Lastly, a technical sergeant named Greg had been assigned to the ship as security and quartermaster. He was the only one on the crew who had seen actual combat, gained via policework before he’d enlisted.
Satisfied with what she’d learned, Mira rose from her bed and began a tour of the ship, keeping to the main bays and functional areas. A small starboard docking bay held a three-person pinnace, while the port side of the ship sported a generously sized recreation and fitness room.
The outer ‘wings’ housed weapons and defense systems, while fuel was stored in tanks running down the spine of the ship. Engineering was aft as per usual, and the galley was amidships between the pinnace’s bay and the recreation center.

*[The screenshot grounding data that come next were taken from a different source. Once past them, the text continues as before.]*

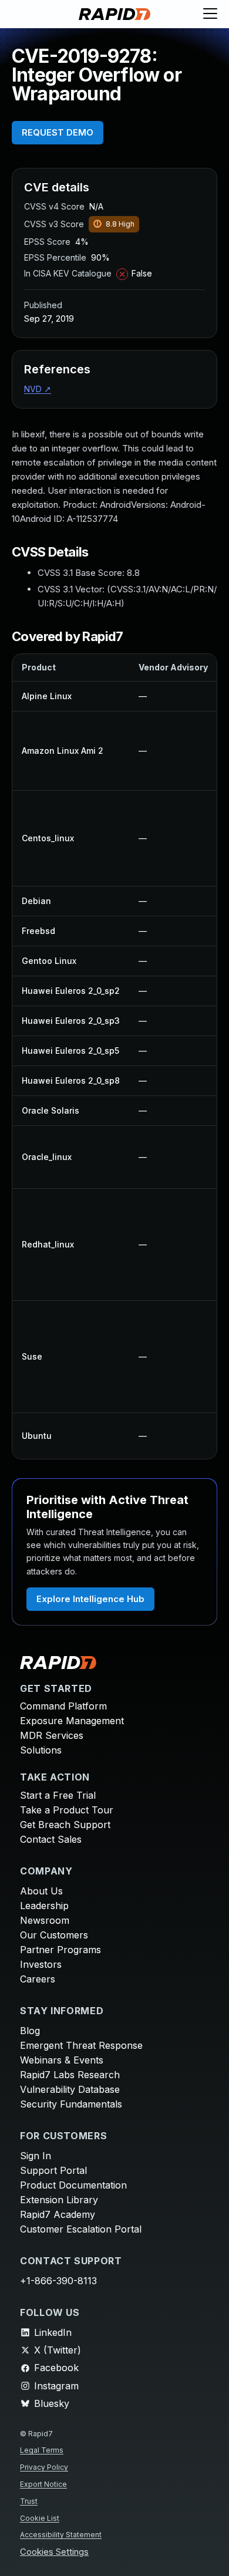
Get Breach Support (65, 1824)
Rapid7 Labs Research (70, 2075)
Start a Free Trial (58, 1795)
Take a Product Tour (66, 1810)
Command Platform (63, 1706)
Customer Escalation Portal (81, 2229)
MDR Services (51, 1735)
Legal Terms (41, 2450)
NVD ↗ (37, 389)
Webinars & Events (61, 2060)
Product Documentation (73, 2185)
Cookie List (39, 2518)
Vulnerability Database (70, 2089)
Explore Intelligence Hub (90, 1598)
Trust (29, 2501)
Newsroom (44, 1920)
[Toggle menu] (210, 14)
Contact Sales (51, 1839)
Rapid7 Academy (57, 2214)
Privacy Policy (44, 2467)
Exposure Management (72, 1721)
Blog (30, 2030)
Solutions (41, 1750)
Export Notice (43, 2484)
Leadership (44, 1905)
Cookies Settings (54, 2552)
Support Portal (53, 2170)
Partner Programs (60, 1949)
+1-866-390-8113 (58, 2281)
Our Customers (54, 1935)
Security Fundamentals (71, 2104)
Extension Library (59, 2200)
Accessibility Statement (61, 2534)
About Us (41, 1891)
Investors (41, 1964)
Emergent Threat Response (81, 2045)
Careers (37, 1979)
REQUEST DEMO (57, 132)
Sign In (35, 2156)
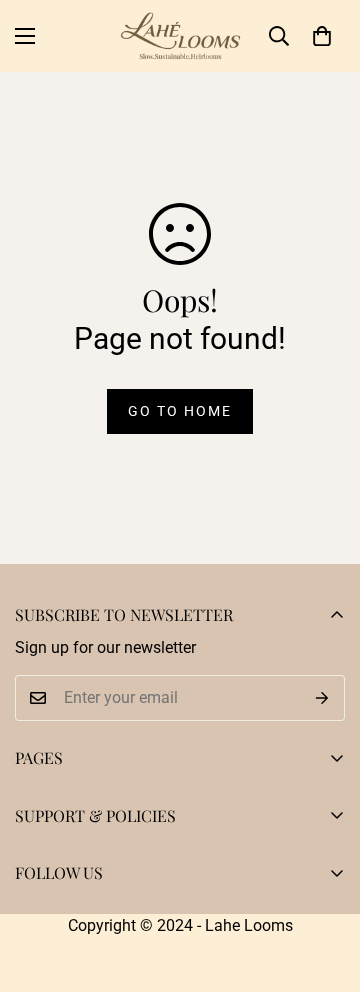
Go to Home (180, 411)
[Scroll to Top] (324, 886)
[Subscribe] (322, 698)
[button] (322, 36)
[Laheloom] (180, 36)
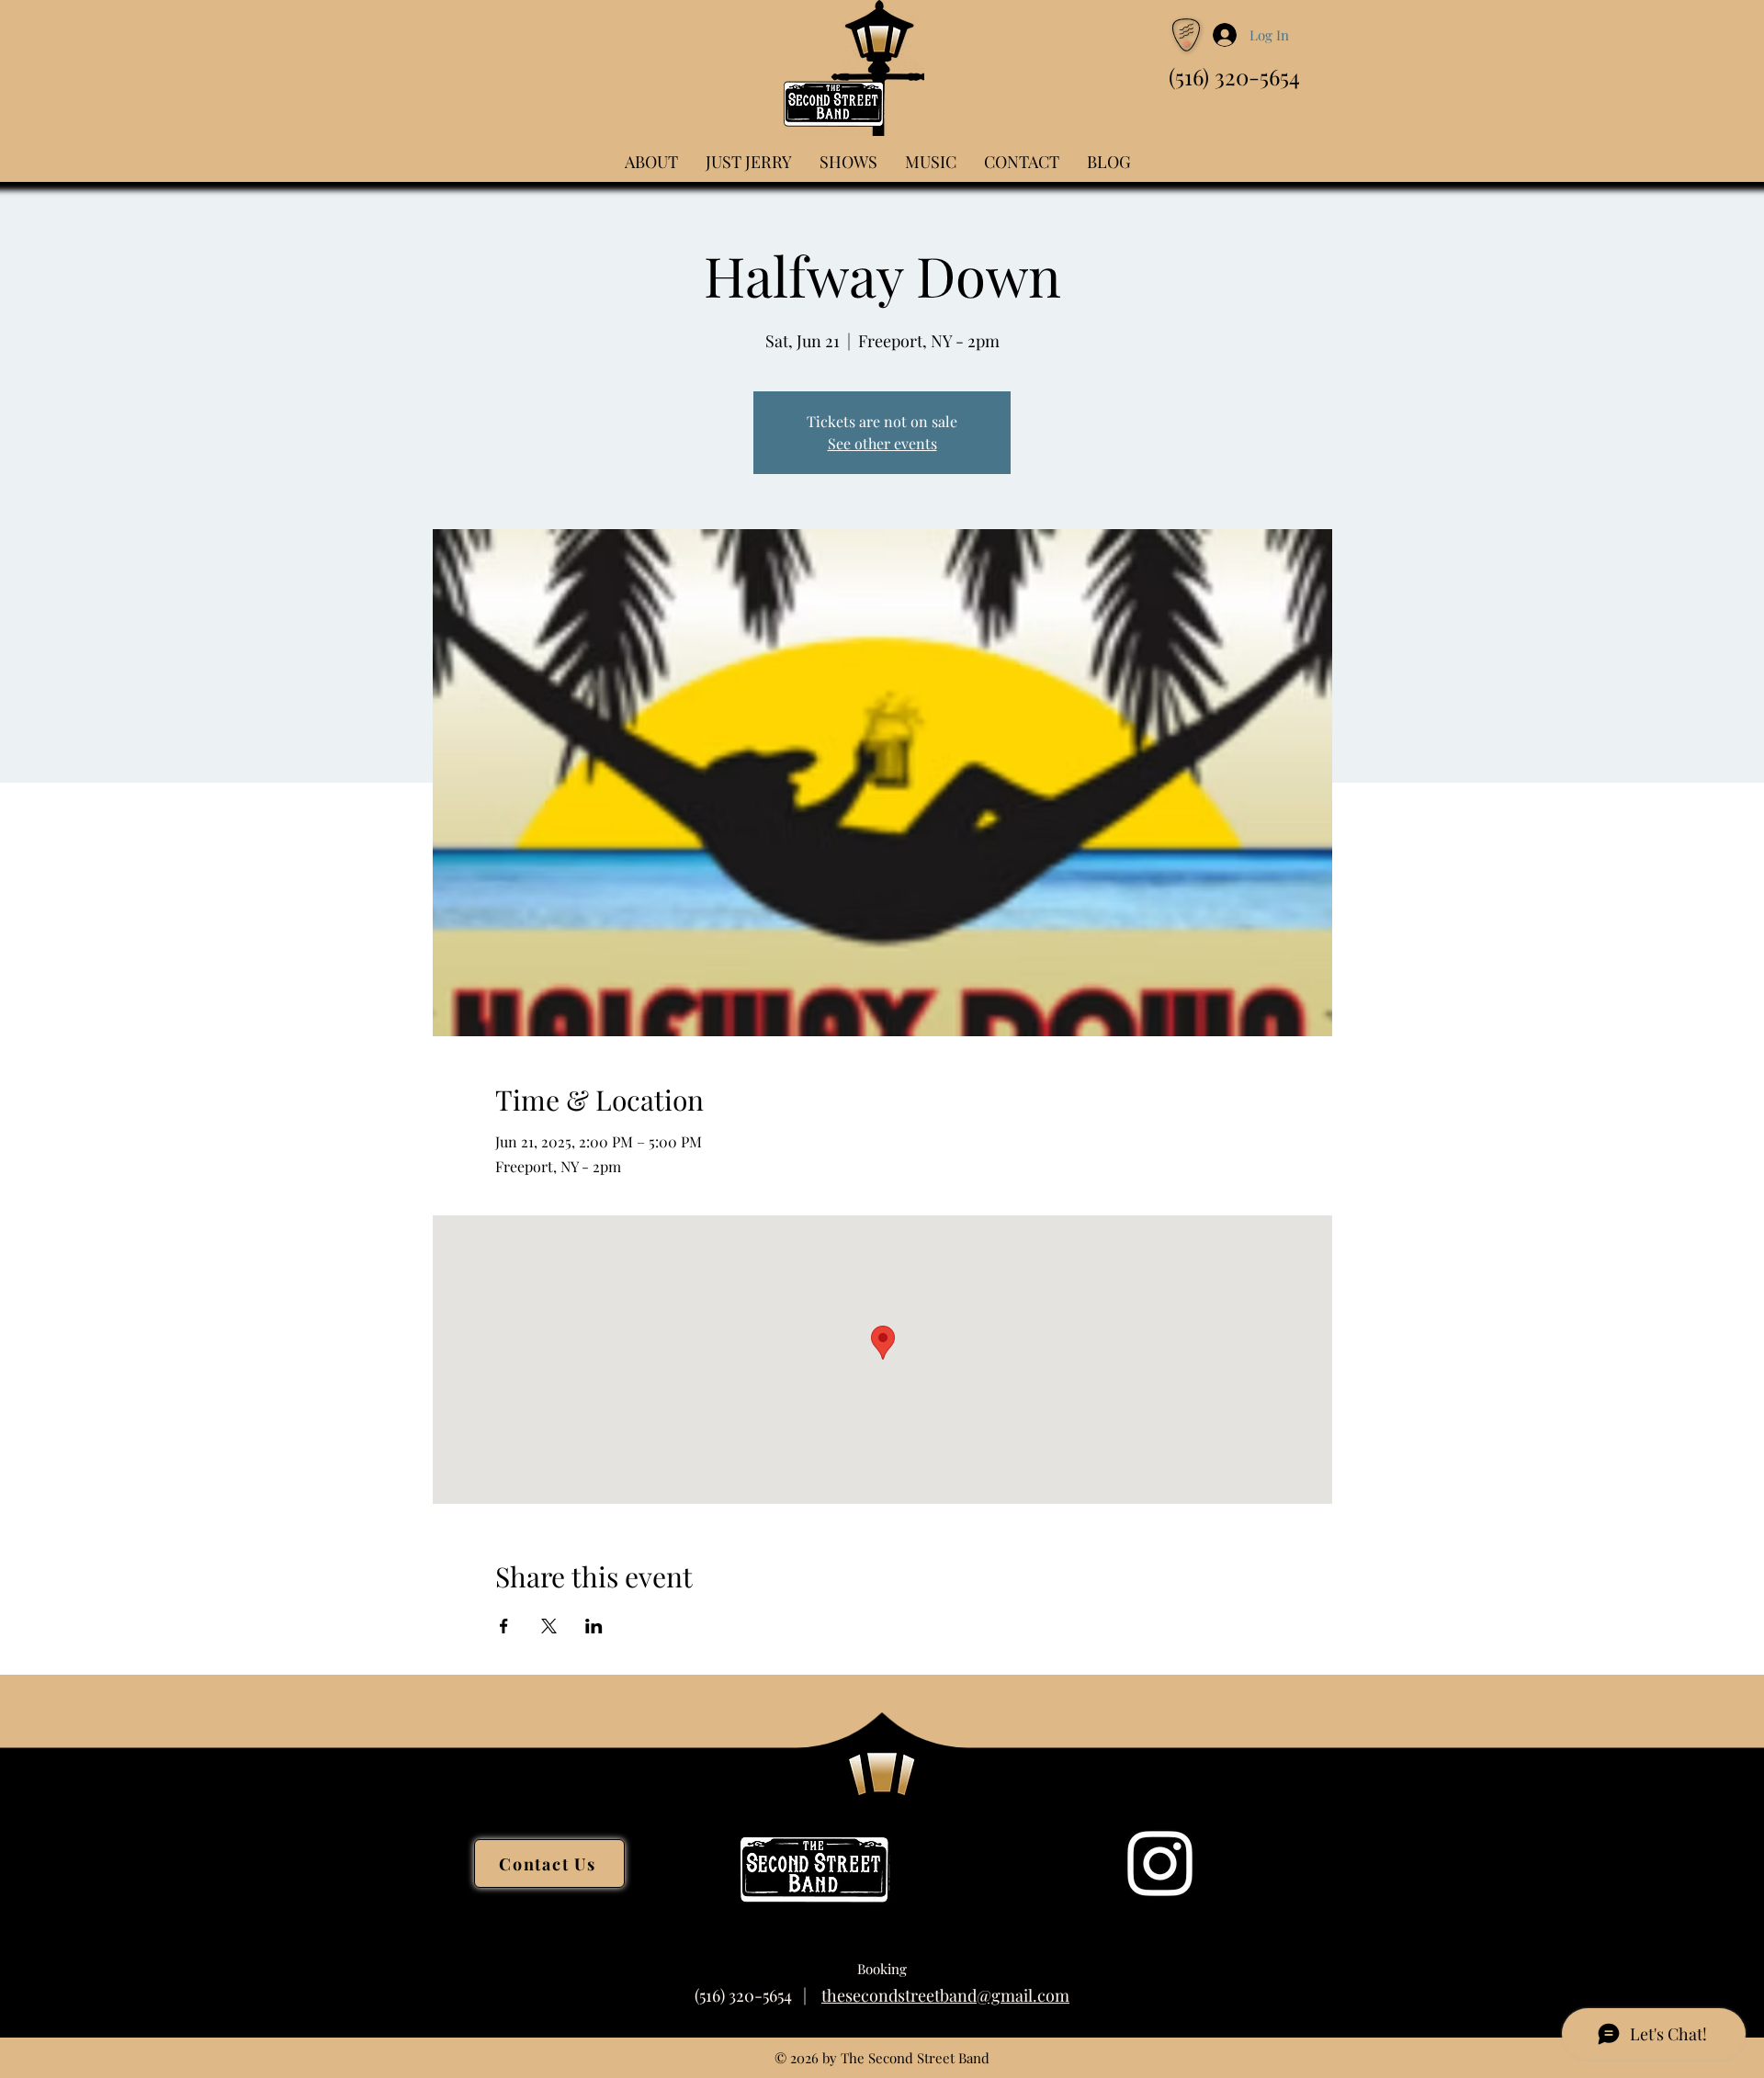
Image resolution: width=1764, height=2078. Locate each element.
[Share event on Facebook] (504, 1626)
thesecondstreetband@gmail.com (945, 1995)
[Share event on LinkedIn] (594, 1626)
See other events (882, 443)
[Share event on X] (549, 1626)
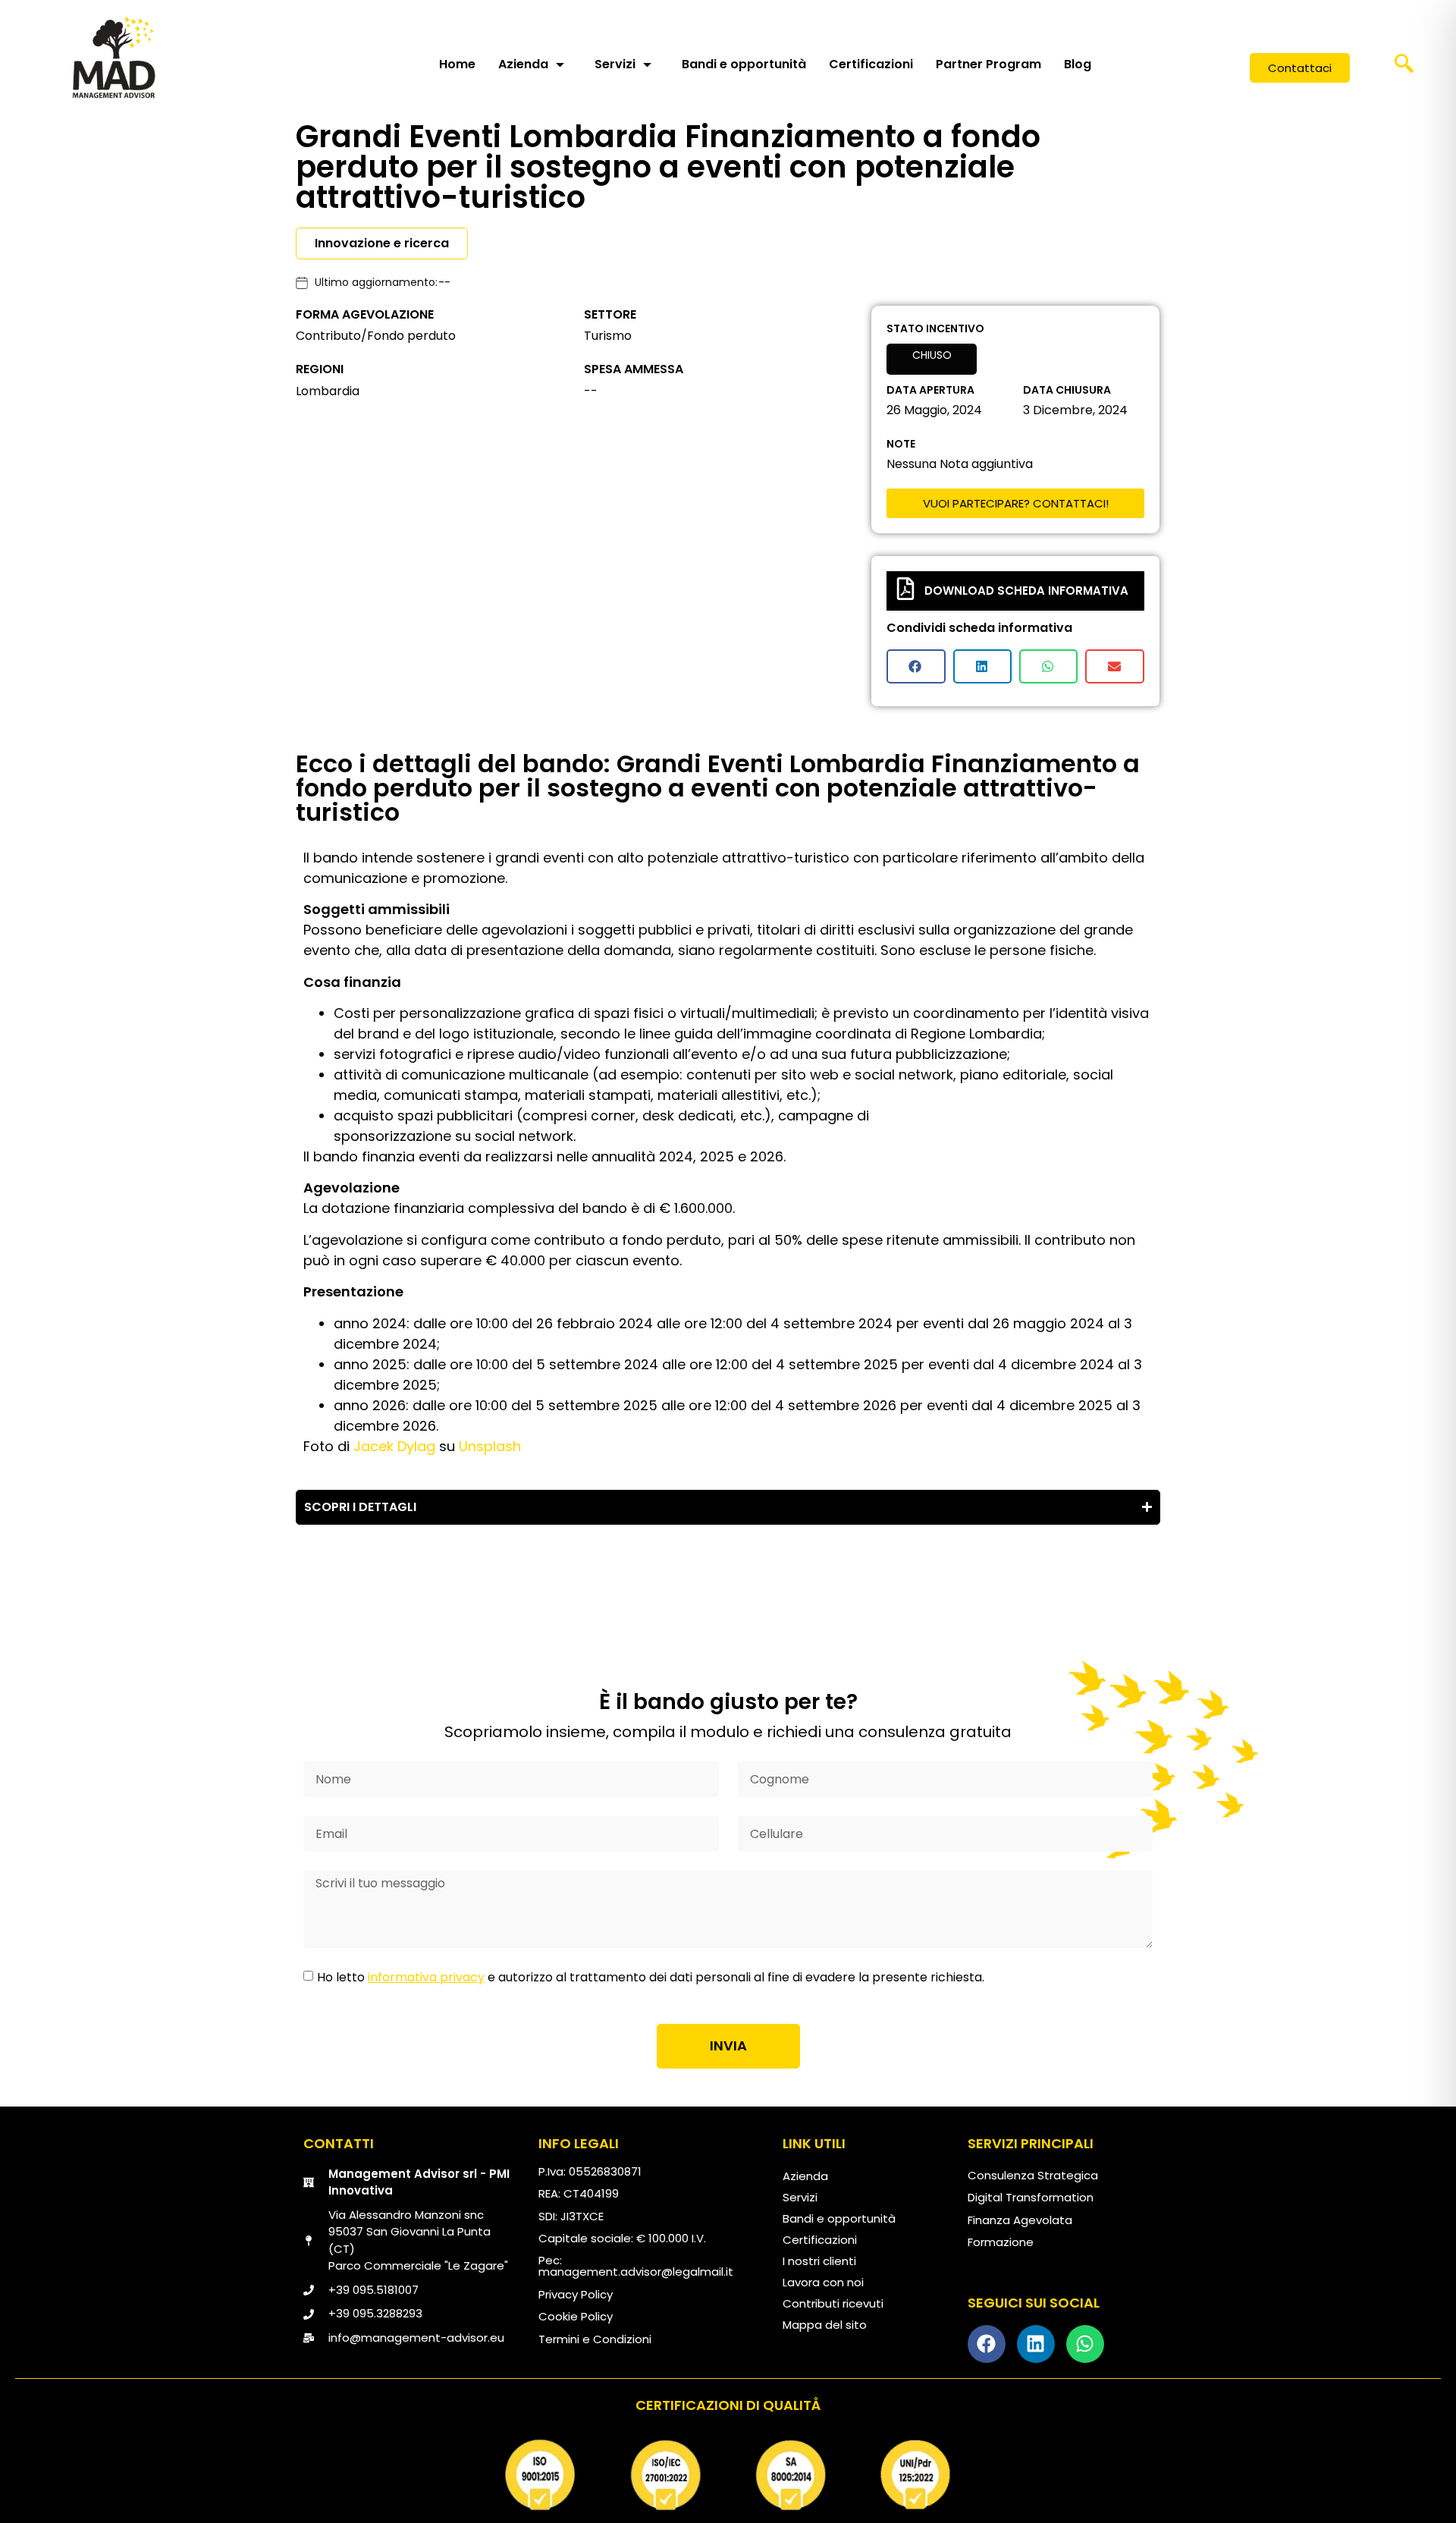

Though the Inquiry would only have six crew members for its maiden voyage, it could comfortably house three times that number—another symptom of declining military enlistment.
Mira was about to climb the ladder to the bridge when an alert came that the other three members of her crew were approaching the airlock. She doubled back and stopped outside the port entrance, standing arms akimbo.
When the door opened, the three were standing at attention, and Chief Aqua spoke in a level, yet commanding voice.
“Permission to come aboard, Commander?”
Mira returned the salute. “Permission granted, Chief Aqua. Welcome aboard the Inquiry, Warrant Officer Lorra, and Technical Sergeant Greg. I hope you’re looking forward to a successful tour as much as I am.”
The chief warrant office winked. “If by successful, you mean boring and uneventful, then I am as well. Quarters forward?”